Summary
Highlights
The video introduces solving equations with algebraic fractions, building on a previous video about algebraic fraction operations. The first step typically involves combining fractions on one side by finding a common denominator.
The first example demonstrates combining two fractions with numerical denominators (6 and 4). The lowest common multiple (LCM) is 12. The numerators are adjusted, expanded, and like terms are collected. The equation is then solved for x, yielding x = 5.4.
This example increases difficulty with numerical denominators 6 and 9, using an LCM of 18. Emphasis is placed on careful handling of negative signs when expanding brackets. The solution is found to be x = 4.
The third example introduces algebraic denominators (x+2 and x+5). The common denominator is their product. After combining fractions, expanding, and simplifying, the equation transforms into a quadratic equation, which is then factorized to find solutions x = -4 and x = 1.

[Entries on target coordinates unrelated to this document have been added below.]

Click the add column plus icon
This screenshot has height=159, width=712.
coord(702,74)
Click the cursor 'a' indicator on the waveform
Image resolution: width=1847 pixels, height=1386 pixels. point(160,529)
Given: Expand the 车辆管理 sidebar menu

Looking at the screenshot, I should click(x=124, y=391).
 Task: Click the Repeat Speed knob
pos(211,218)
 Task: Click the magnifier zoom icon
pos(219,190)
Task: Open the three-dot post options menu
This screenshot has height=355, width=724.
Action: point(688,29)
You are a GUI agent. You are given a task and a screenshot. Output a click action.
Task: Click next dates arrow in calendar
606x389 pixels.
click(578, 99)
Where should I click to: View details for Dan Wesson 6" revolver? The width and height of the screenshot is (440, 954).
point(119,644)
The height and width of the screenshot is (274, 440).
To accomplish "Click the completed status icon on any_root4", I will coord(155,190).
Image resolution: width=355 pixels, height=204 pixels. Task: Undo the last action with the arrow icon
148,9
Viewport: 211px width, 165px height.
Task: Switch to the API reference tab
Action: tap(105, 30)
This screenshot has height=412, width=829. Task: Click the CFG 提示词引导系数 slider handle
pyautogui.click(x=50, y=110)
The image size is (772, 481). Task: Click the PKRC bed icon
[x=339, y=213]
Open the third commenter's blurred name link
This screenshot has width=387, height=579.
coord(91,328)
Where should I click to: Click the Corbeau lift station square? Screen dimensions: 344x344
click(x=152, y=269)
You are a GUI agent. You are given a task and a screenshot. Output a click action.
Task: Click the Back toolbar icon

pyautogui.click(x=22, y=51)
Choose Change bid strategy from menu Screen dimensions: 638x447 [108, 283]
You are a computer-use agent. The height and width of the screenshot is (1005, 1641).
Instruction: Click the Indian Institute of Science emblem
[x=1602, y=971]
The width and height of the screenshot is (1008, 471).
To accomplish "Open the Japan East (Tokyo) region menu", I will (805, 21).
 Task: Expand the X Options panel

This advanced example involves algebraic denominators leading to a quadratic equation that doesn't factorize simply. The video demonstrates using the quadratic formula, simplifying surds, and matching the answer to a specified format (a ± √13 / b). The solution involves x = (2 ± √13) / 3.
The final example presents a very complex equation with algebraic denominators and a fractional constant on the right side. The process involves finding a common denominator, expanding, clearing fractions by multiplying, and simplifying terms to obtain a quadratic equation. This quadratic is then factorized to find solutions x = 8.5 and x = 1/3.